[sllug-members]: easy backups
Scott Patten
scott at pattens.net
Mon May 1 21:32:36 MDT 2006
Bart Whiteley wrote:
> On Mon, 2006-05-01 at 18:41 -0600, Mac Newbold wrote:
>
>> Today at 6:05pm, Bart Whiteley said:
>>
>>
>>> On Mon, 2006-05-01 at 17:50 -0600, Scott Patten wrote:
>>>
>>>> I'd like to add a second vote for rdiff-backup. It combines the
>>>> advantages of diff with those of rsync. It will very efficiently
>>>> create
>>>> a copy of a directory and also keep compressed backups of the changes
>>>> that occurred since the last backup. When you want to restore a
>>>> file,
>>>> you just copy it. When you want to restore an older copy then you
>>>> issue
>>>> an rdiff-backup command that decompresses and recombines the files to
>>>> give you the version that you are after.
>>>>
>>> What are the advantages of rdiff-backup over
>>> http://www.mikerubel.org/computers/rsync_snapshots/ ?
>>>
>> I'll answer a different question and say that rsnapshot has the advantage
>> that every file in any of your snapshots is a complete file, usually a
>> hard-link to identical versions of the same file. You can easily search
>> your backups with grep or whatever you normally like to use, and restoring
>> a certain version is as easy as doing a cp (I like cp -p too). The file
>> permissions and ownership are perfectly preserved. The biggest advantage
>> I've found in that is knowing that I can quickly and very easily do large
>> sweeping restores in case of emergency. Once I know which version I want
>> (like the most recent backup) it is extremely easy to get it and do
>> whatever you want with it. Since it uses rsync, it also only transfers the
>> files that have actually changed, and you can turn on compression for
>> remote backups, so that it saves on bandwidth and time. (It doesn't store
>> the files compressed, just gzips them during transfer over the network.)
>>
>> I suspect that an rdiff backup to a remote server would have to transfer
>> at least the smaller of the two file versions to find the difference
>> between them, and if so, it wouldn't provide any bandwidth/speed savings
>> over an rsync/rsnapshot.
>>
>> The place it could provide an advantage is in the space required for a
>> backup, especially if you have lots of large files that get small changes
>> (like log files for example). The diffs could also be bigger than the file
>> itself, though, if a majority of the file changed, since it shows the old
>> way and the new way in the diff. And generally diffs are ridiculously bad
>> with binary files, like images, compressed files, non-text documents (like
>> the MS Office formats), etc.
>>
>> The rdiff method can make it more fragile too. This method also adds more
>> complications for restoring or examining files in your backups, since
>> they're not whole files, just patches, basically. To restore, you need to
>> have a valid version of every patch in the dependency chain. I don't know
>> how they do it in rdiff-backup, but if the full backup was on April 1st,
>> and you wanted the version from April 27th, you might need 27 patch files,
>> and if you didn't have all of them, perfect and without any corruption,
>> you wouldn't be able to recover the file fully. If they do fulls monthly,
>> an incremental to the full weekly, and an incremental to the weekly each
>> day, then you'll only need 3 patches for everything to get back perfectly.

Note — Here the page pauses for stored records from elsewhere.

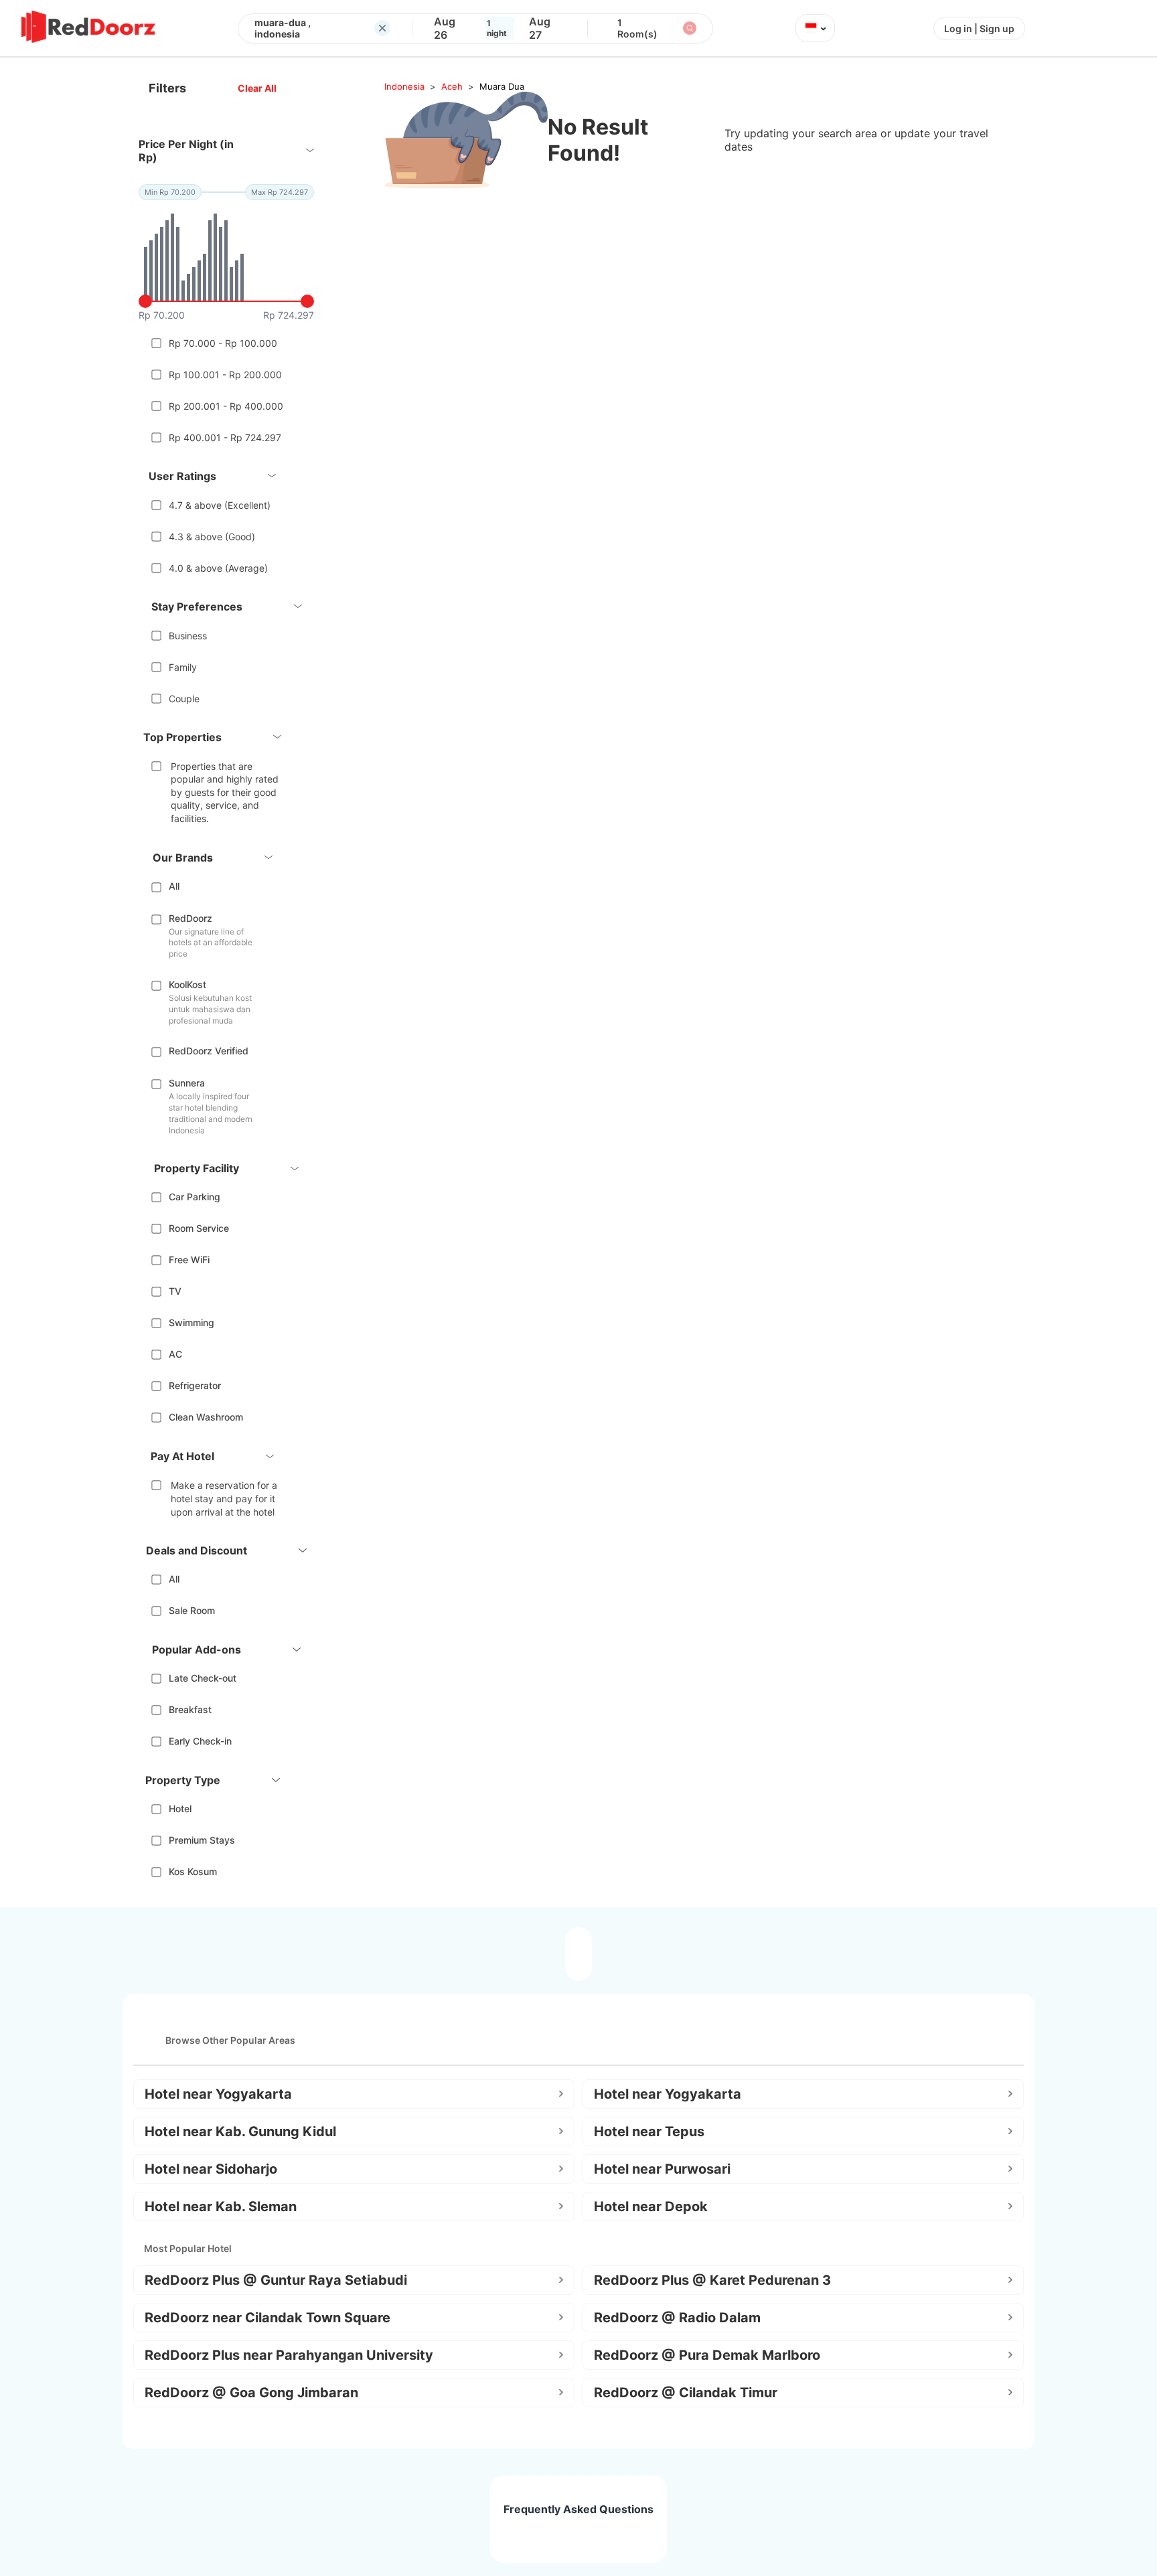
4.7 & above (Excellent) (220, 505)
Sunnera (187, 1083)
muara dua (501, 86)
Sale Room (192, 1610)
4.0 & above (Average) (218, 568)
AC (175, 1354)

>> All of this is avoided by storing only whole file versions with
>> rsync-based methods.
>>
>>
>
> That's what I was thinking. As I read his description of rdiff-backup,
> I could only think of ways in which it was inferior to rsnapshot-like
> solutions. I was just wondering if I missed something...
>
Man you guys are amazing. At least I read your article. rdiff-backup
is in most respects rsnapshot-like.
If you're insane about speed then use rsnapshot. If you're concerned
about space or your time then try rdiff-backup. By the way,
rdiff-backup can save old versions as whole files, as diffs or as
gzipped versions of the files or diffs.
From the rdiff-backup site:
* *rsync <http://rsync.samba.org>* - the inspiration for
rdiff-backup. Although rsync and rdiff-backup do not share any
code, rdiff-backup uses the rsync algorithm, invented by rsync
author Andrew Tridgell.
Compared to rdiff-backup, rsync is faster, so it is often the
better choice when pure mirroring is required. Also rdiff-backup
does not have a separate server like rsyncd (instead it relies on
ssh-based networking and authentication).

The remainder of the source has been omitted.